まちのバス

海湖水

まちのバス

 「おかあさーん。でんしゃに遅れそうなんじゃないの~?」


 朝、綾香あやかは息子の颯来そらに起こされて目を覚ました。

 綾香がベッドの近くのスマホを見ると、駅まで行くバスに間に合うか間に合わないかの、ギリギリの時間だった。


 「あー!!遅れちゃう!!急がないと!!」


 綾香は二階の自分の部屋からバタバタと降りると、出かける準備を始めた。それを颯来は横で見ている。颯来はすでに着替え終わっているが、ご飯は食べていない。ご飯を作るのは後にして、綾香はすぐに着替え終わる。


 「おかあさーん!!もうすぐじゃないのー?」

 「はいはーい。ちょっとまってね」


 颯来は今年で6歳になる。

 誰の言葉を真似しているのか、言葉を延ばすことが多い。本当に、いったい誰の言葉を……、お父さんか。

 

 「はい!!間に合った。じゃあ、行こう!!」

 「はーい!!」


 颯来は靴を履き替えると、家から駆け出して行った。それを綾香も遅れて追う。いつもどうり、周りの道の交通量はとても少ない。この近くに何かがあるわけでもないので、交通量が少ないのはわかるが、少し寂しい気もする。
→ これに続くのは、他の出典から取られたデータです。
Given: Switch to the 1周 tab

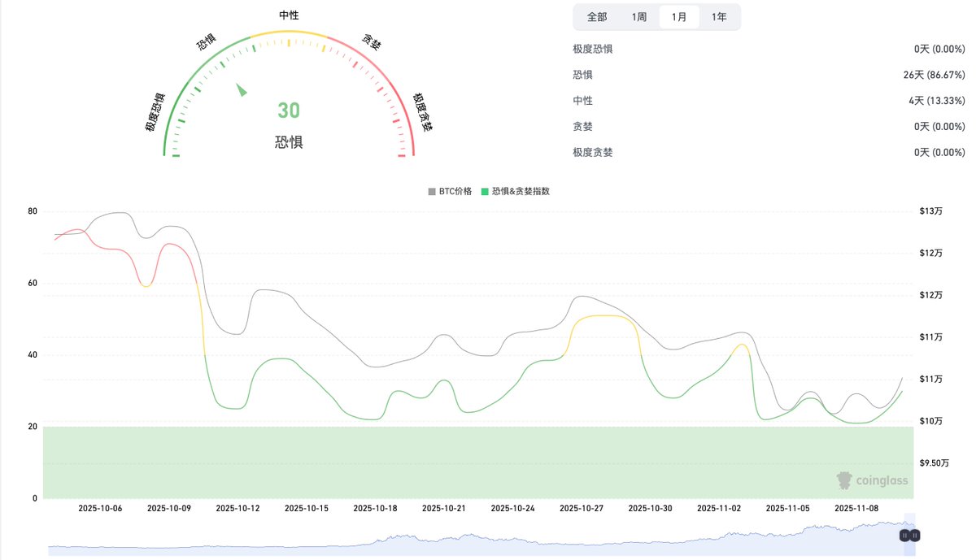Looking at the screenshot, I should [x=638, y=16].
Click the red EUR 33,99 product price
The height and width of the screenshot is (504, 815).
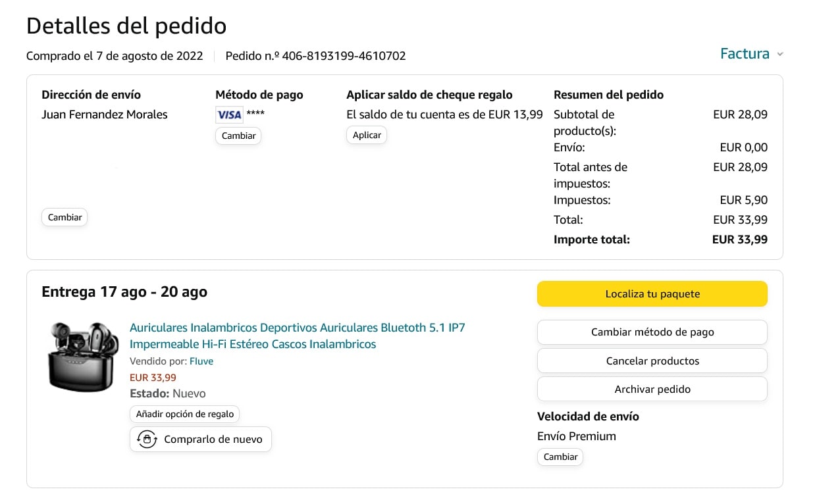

 周りには住宅が広がってはいるものの、すれ違う人もこの時間は少ない。そのため、道を歩いているのは颯来と綾香だけだった。


 「ほら!!バス停が見えたよ!!」


 颯来が走っていく先には、一つのバス停があった。時間を見ると、バスが来る3分前を指している。綾香は間に合ったことに胸をなでおろした。
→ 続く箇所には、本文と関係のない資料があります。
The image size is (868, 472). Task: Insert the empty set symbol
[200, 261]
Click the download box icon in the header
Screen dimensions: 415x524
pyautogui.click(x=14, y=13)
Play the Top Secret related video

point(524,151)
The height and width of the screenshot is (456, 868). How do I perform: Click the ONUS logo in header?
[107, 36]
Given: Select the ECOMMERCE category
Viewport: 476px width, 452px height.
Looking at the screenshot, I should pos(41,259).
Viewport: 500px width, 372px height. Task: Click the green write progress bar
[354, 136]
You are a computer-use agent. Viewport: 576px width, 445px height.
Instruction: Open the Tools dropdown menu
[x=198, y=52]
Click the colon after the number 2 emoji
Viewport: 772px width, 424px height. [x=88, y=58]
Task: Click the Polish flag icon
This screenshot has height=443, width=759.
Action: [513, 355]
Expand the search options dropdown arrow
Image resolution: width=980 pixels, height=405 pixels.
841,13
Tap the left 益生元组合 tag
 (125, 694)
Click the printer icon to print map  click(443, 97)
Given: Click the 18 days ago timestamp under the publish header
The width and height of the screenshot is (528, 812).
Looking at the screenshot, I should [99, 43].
 この地域にはあまり店などはない。昔は近くにいくつかあったのだが、今ではそれらのすべてが閉店してしまっている。そのため、買い物に行くには車や自転車などを使う必要がある。綾香は車を持っていないので、自転車で買い物に行っていた。

 しかし、駅に行くのは別だ。自転車では駅まで1時間以上かかってしまう。なにより、颯来は自転車に乗れないのだ。そのため、駅に行くにはバスを使うしかない。


 「つかれたー。おかあさん、次からはもっと早くおきてよね!!」

 「疲れたんだったら、バスはちょうどよかったね。ここからはのせてもらおうか」


 ちょうどよかったも何も、はじめから乗る気だったのだが。

 そんなことを話していると、バスが到着した。この地域のみを走っている、市営バス。この地域の人では使う人がかなりいるが、今回はあまりいなかった。


 「やったー!!座れる!!」

 「こら!!バスの中では静かにしなさい!!」


 バスに乗って座り込んだ綾香を、疲れがどっと襲ってきた。今日は朝から走らされたのだ。疲れて当然だとは思うが、体力が落ちているようにも感じた。


 「少し休憩させてね」

 

 そうつぶやくと、綾香は颯来の隣に座った。バスのガタガタとした振動が、今はとても心地よかった。